Partial or total reconstruction of the mitochondrial respiratory chain in ρ° cells with exogenous enzymes. (A–E) MtETC status in ρ° cells (A) and in the same cells expressing Emericella nidulans alternative oxidase AOX (B) or AOX plus Saccharomyces cerevisiae NADH dehydrogenase NDI1 (C). Western blots showing the expression of actin, of mtDNA encoded COX subunit I or of the exogenous enzymes NDI1 and/or AOX in the indicated cell line, where C represented ρ⁺ cells (D). (E) (Upper) Subcellular localization of AOX in ρ°AOX cells immunostained for the HA epitope (green) and costained for mitochondria with Mito Tracker red. (Lower) Subcellular localization of NDI1 and AOX in ρ°NDI1/AOX cells immunostained for the HA epitope (red). Green color shows the expression of GFP as a marker for cell transfection with NDI1 expressing vector and blue color shows the staining of cell nucleus with DAPI. (F–H) Polarographic traces showing the respiratory activity of the indicated cell lines (F and G) ρ⁺: 5 × 10⁶ cells, ρ° and ρ°AOX: 10⁷ cells or isolated mitochondria (H) (0.5–1.0 mg of total protein) in the presence of different substrates and inhibitors.

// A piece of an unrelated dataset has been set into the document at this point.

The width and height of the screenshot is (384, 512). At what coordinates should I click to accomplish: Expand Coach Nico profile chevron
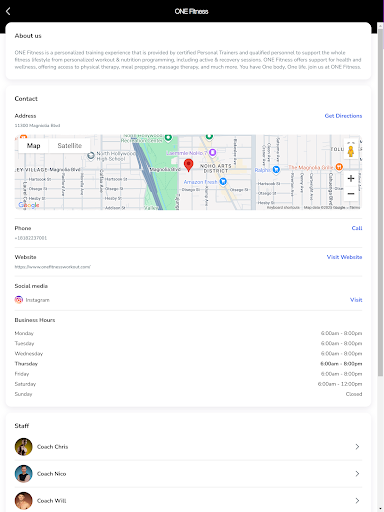[357, 474]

DHODH, dihydroorotate dehydrogenase; G3PDH, glycerol-3-phosphate dehydrogenase (glycerol-phosphate shuttle); SDH, succinate dehydrogenase; ETF-QO, electron-transfer flavoprotein-ubiquinone oxidoreductase; TCA, tricarboxylic acid cycle; Mtrred, Mito Tracker red, HA, hemagglutinin epitope; G+M, glutamate plus malate; ROT, rotenone; Succ, succinate; Ant A, antimycin A; Tmpd, N,N,N′, N′-tetramethyl-p-phenylenediamine; KCN, potassium cyanide; SHAM, salicylhydroxamic acid.

Fig. 3.

Consequences on cell growth due to the mtETC recovery by AOX or NDI1 and AOX expression. (Inset) Frequency distribution of the growth and/or death rates (as negative values) obtained for each cell type and adjusted to a normal distribution. ρ⁺ cells, black profile; ρ° cells, red profile; ρ°AOX cells, blue profile; ρ°NDI1/AOX, green profile. Effect of AOX or NDI1+AOX expression on cell growth (DT) and survival under the indicated culture conditions. Data for different media are expressed as mean ± standard deviation being n (from left to right in the figure) = 3, 3, 4, 4, 5, 5, 3, 3, 3, 3, 4, 5 for ρ⁺; n = 3, 3, 4, 4, 4, 4, 3, 3,3, 3, 4, 5 for ρ°; n = 3, 3, 4, 3, 5, 3, 3, 3, 3, 3, 4, 4 for ρ°AOX; n = 3, 3, 4, 3, 4, 3, 3, 3, 3, 3,4, 4 for ρ°NDI1/AOX. The significance of the mean differences was determined by the ANOVA, Fisher's PLSD test. Gal, galactose; Glu, glucose; DCA, sodium dichloro acetate (15 mM); Uri, uridine (0.2 mM); Pyr, pyruvate (1 mM); CM, complete medium containing uridine and pyruvate; dFBS, dialyzed fetal bovine serum.

Fig. 4.

Lactic fermentation of the different cell lines. The levels of medium acidification (yellow color) and cell density (methylene blue staining) achieved by the different cell lines in 3 culture conditions and after 8 days in culture is shown as a representative experiment. Gal, galactose; Glu, glucose; DCA, sodium dichloro acetate (15 mM); Uri, uridine (0.2 mM); Pyr, pyruvate (1 mM); CM, complete medium containing uridine and pyruvate.